→ **Task to complete**: Repeat the passage on repairing Macs and Windows PCs from "Seriously, stick with" up to and including "the operating system...", swapping "OSX" for "macOS".
>> START Source extract
I try to be tolerant but you're spouting bullshit about something you know nothing about. I used to build my own high-quality PC desktops; my last mahcine was an expensive HP 17" laptop with Intel P4 3.0Ghz desktop-class processor. All oft hese were used my me alone. The Macs on the other hand are used by everyone; each machine has multiple user accounts onthem.
I also get asked to build/repair/upgrade friends' and family's (Windows) PCs. My support time for MAcs is measure in hours; for Windows it's days. As I said, your experience may be different.
Mind you, I am total awe of your psyhic abilities and mind-reading skills. Shame you don't have the courage to put your name to your beliefs.
Might I suggest that if your experience is predominantly Mac machines then you're probably not in the best position to comment on the difference in repair time between Macs and Windows boxes.
If someone asked me to repair their unbootable Mac it might take me a day or two to get it booting again. If I had to repair an unbootable Windows 7 PC, it would probably take me less than an hour to get it booting.
That doesn't mean that Windows PCs are better than Macs because they're easier to repair, that just means that I know more about Windows than I do about OS X.
I think you may have misread Steve I's post - he has had plenty of experience with PCs, but now chooses to use Macs as they suit his uses, and he personally finds they require less maintenance. I'm a PC user with the aptitude (born of getting the darned things to play games in the nineties, and more productive things since) and the time to maintain them. If you buy a cheaper PC, you might have driver issues that can take some time to hunt down... it depends on what your time is worth. You can spend extra money on 'certified' machines from HP, Dell, Lenovo etc which have undergone greater testing of their hardware and driver combinations, and come with better support- but they will still cost you a premium.
If your only troubleshooting experience has been with Win PCs, I think that you could get a non-booting Mac happy again quicker than you think. It's the same old process of determining whether its a software issue, a buggered HDD or some other hardware failure- much the same as a PC, really, but without the option of whipping out the SSD if it proves to be the failed component.
"I used to build my own high-quality PC desktops;"
I'd seriously question the quality if your own built PC's if you had to constantly re-install windows.
"I also get asked to build/repair/upgrade friends' and family's (Windows) PCs. My support time for MAcs is measure in hours; for Windows it's days"
1 - if you can't build a windows machine that can run reliably why are you messing with other peoples PCs?
2 - DAYS? Back in the day when I used to build my own PC's I could build a PC from scratch and install windows in 2 hours, 3 tops - what on EARTH are you doing that would take days to fix?????
Seriously, stick with OSX, you seem happy with it, and it seems to suit your level of technical knowledge.
But please stop blaming windows for issues that it seems you have, rather than the operating system...
>> END Source extract
>> START Data extract
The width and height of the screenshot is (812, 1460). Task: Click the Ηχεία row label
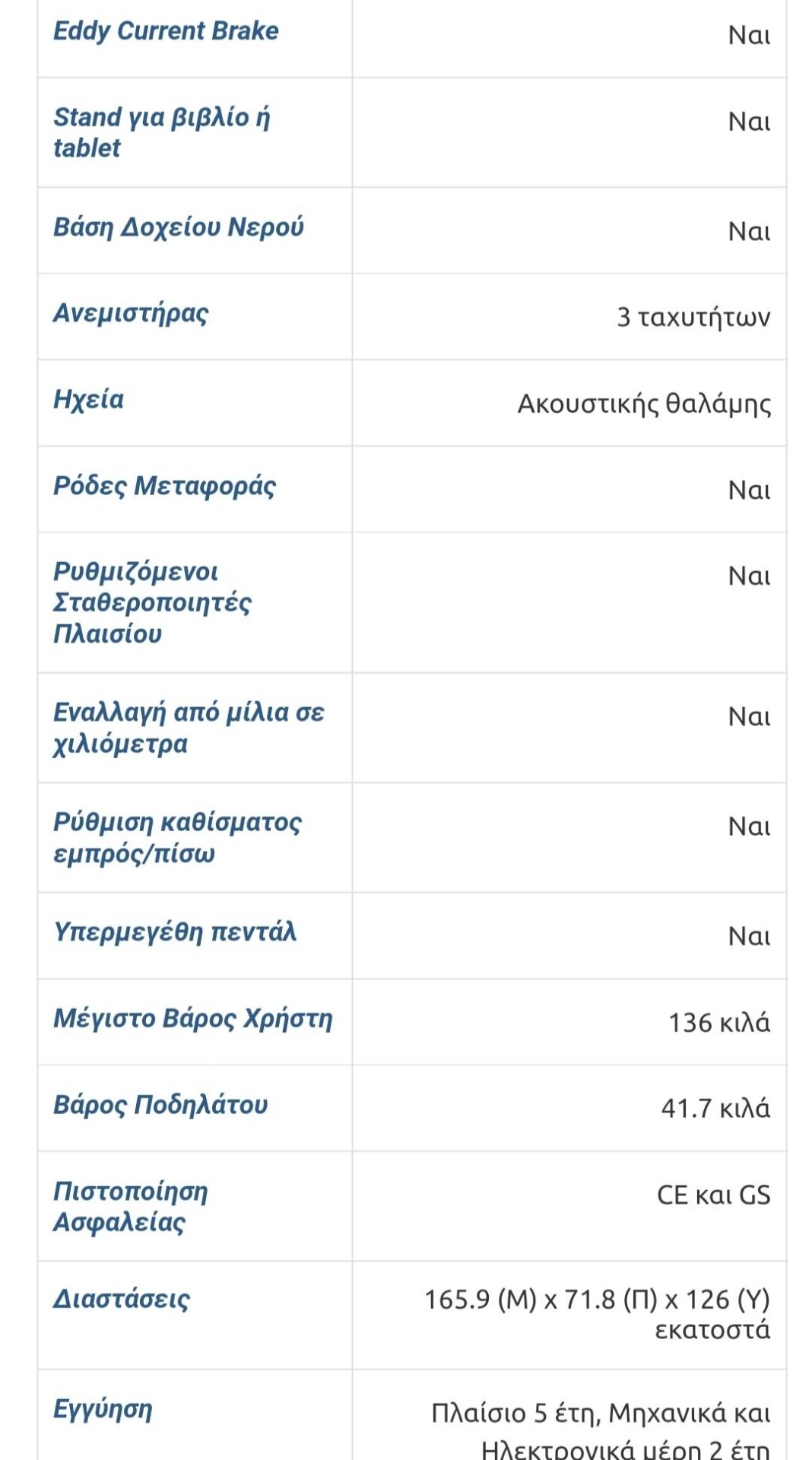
>> END Data extract
→ **Output of the task**:
Seriously, stick with macOS, you seem happy with it, and it seems to suit your level of technical knowledge.
But please stop blaming windows for issues that it seems you have, rather than the operating system...